__Problem details__. Format as a JSON list of strings, one per line and skipping blank lines, the lines of the listing running from the line containing "This screenshot has height=400, width=554." through the end of the listing, inclusive.

Data listing:
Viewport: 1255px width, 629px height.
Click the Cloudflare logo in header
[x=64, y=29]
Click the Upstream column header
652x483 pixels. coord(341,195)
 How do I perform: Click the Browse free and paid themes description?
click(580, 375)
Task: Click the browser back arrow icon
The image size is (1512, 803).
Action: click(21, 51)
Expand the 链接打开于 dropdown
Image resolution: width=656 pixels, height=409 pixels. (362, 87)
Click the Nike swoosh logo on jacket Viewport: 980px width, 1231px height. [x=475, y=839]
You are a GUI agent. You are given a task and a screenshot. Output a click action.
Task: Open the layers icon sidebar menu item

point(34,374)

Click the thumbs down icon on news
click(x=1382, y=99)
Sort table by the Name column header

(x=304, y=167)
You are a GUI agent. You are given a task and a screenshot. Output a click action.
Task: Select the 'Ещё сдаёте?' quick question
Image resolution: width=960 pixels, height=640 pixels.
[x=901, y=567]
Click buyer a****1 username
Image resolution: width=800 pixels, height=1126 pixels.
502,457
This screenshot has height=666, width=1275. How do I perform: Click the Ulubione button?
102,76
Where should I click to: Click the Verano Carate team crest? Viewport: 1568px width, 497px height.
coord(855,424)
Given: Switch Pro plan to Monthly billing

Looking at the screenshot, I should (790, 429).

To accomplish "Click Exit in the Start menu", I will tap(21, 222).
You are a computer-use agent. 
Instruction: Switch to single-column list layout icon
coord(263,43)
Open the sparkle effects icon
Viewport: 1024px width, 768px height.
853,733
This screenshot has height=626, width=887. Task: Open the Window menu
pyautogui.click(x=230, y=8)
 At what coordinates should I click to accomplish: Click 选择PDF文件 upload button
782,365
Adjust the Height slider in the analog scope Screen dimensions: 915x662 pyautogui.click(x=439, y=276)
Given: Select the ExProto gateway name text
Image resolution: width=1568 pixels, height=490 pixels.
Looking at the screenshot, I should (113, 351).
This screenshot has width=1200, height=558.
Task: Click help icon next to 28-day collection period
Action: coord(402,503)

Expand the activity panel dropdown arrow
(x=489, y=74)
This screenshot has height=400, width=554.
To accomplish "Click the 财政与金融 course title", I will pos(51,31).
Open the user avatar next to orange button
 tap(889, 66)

__The answer__.
[
  "This screenshot has height=400, width=554.",
  "To accomplish \"Click the 财政与金融 course title\", I will pos(51,31).",
  "Open the user avatar next to orange button",
  " tap(889, 66)"
]